🤖 AI Summary
This work addresses the high computational and storage costs of existing influence function–based data attribution methods, which hinder efficient identification of how individual training samples contribute to undesirable model behaviors such as harmful outputs. To overcome this limitation, the authors propose Influcoder, a novel approach that, for the first time, distills gradient-based influence ranking information from the decoder into the encoder through knowledge distillation and architectural optimization. This enables highly efficient and compact data attribution for large language models while preserving attribution accuracy. By significantly reducing both computation time and memory requirements, Influcoder offers a scalable pathway toward interpretable and debuggable large-scale models.
📝 Abstract
With the growth of LLMs' (Large Language Models) capabilities, there has been an increasing push to curate high quality datasets by filtering samples in the training data.
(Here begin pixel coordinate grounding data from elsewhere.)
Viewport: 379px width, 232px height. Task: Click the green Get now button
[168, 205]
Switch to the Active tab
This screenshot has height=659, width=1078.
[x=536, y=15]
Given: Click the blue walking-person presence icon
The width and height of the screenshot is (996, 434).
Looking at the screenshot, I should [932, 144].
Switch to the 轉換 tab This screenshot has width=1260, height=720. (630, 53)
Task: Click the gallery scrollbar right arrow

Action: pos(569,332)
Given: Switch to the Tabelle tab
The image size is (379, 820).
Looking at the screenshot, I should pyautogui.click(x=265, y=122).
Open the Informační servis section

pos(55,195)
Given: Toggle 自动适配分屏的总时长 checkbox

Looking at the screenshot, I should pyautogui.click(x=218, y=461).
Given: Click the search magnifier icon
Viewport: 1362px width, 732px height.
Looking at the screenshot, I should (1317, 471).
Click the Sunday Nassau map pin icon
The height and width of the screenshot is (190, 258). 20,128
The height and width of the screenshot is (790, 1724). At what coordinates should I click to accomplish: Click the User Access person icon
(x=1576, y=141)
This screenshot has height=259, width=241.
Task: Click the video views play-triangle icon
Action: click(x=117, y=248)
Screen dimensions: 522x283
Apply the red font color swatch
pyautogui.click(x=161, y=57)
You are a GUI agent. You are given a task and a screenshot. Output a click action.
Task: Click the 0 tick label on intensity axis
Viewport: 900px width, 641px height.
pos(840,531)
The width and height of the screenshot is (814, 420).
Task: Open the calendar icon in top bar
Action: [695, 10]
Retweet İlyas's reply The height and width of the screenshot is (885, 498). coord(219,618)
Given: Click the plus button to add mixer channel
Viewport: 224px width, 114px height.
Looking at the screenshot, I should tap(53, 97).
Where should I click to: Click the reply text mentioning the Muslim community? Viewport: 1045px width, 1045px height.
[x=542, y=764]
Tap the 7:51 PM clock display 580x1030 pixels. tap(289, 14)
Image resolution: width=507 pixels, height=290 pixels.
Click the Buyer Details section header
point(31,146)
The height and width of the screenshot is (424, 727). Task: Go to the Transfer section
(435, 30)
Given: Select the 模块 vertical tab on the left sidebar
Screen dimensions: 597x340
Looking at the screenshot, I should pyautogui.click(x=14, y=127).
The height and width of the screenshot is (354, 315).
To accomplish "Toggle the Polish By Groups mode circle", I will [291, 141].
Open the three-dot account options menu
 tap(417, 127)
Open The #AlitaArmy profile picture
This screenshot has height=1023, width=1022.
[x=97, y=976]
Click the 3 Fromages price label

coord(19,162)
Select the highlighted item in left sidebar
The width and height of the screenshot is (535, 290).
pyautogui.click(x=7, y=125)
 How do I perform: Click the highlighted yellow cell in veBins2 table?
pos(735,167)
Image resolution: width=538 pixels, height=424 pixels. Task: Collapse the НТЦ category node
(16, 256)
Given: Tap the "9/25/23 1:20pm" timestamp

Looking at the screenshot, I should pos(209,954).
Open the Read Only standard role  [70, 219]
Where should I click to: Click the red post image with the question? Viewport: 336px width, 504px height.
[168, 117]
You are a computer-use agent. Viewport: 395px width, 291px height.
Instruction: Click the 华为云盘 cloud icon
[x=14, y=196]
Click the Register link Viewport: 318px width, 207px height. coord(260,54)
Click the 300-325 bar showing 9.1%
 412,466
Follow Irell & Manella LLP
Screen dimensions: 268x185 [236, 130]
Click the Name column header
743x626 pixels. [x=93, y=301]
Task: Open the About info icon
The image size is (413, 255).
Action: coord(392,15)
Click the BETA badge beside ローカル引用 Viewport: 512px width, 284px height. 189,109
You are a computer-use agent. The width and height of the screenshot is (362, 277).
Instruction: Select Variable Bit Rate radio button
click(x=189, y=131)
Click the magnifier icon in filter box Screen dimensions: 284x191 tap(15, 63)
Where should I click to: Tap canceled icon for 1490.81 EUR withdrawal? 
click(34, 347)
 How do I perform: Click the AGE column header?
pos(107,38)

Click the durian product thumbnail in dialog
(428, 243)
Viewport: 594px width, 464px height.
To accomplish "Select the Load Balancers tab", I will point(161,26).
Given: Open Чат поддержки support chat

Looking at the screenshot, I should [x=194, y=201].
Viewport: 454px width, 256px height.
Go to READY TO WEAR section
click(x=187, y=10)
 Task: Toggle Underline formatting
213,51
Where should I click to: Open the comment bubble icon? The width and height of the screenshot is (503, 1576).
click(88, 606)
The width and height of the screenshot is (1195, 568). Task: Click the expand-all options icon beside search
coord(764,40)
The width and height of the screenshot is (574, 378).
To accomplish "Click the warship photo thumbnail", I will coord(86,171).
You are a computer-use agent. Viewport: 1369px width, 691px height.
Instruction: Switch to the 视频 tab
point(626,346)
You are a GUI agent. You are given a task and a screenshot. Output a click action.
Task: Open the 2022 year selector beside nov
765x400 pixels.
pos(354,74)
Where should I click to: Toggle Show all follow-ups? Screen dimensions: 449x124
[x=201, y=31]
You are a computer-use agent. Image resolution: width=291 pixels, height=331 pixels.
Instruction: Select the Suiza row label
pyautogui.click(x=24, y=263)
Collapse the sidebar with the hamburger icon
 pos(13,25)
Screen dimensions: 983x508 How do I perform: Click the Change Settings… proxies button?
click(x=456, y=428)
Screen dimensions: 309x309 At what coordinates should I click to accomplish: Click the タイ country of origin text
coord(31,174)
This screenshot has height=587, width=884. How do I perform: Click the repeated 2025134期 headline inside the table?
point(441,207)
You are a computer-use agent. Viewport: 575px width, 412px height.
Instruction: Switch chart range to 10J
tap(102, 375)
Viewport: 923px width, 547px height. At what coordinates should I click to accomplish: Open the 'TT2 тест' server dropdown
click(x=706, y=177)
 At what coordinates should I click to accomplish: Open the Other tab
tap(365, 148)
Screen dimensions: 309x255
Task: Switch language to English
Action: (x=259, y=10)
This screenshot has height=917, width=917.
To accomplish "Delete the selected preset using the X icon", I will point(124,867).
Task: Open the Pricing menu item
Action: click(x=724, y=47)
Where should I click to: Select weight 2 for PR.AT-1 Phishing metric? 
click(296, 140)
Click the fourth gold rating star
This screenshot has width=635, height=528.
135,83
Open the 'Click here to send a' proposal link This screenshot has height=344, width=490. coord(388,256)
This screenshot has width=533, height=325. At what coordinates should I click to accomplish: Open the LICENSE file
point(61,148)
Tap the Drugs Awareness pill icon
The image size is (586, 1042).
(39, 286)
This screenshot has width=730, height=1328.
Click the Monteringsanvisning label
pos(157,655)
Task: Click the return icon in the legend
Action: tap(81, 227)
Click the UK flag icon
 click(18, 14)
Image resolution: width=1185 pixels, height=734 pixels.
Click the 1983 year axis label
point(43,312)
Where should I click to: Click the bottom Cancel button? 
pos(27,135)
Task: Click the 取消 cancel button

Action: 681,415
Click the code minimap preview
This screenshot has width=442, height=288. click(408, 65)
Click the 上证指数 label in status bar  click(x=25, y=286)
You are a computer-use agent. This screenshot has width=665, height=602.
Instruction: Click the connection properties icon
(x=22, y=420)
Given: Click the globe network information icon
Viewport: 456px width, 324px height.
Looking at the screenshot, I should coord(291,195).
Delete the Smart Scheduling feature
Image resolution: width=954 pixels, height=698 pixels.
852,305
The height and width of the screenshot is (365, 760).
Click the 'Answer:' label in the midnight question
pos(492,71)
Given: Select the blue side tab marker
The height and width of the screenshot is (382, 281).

In general, Data Attribution (DA) methods aim to estimate how individual samples in a training dataset can precondition a model to generate certain outputs. As an example, one might be interested in which samples in the data could be the source of toxic behavior after training the LLM. Many methods quantify this conditioning through the paradigm of influence functions. While methods of this family are effective in its function, they lack the necessary processing speed and storage compactness to be practically implemented on large datasets. We propose a method, Influcoder, as a quick and cost-effective approach to influence-based Data Attribution at scale.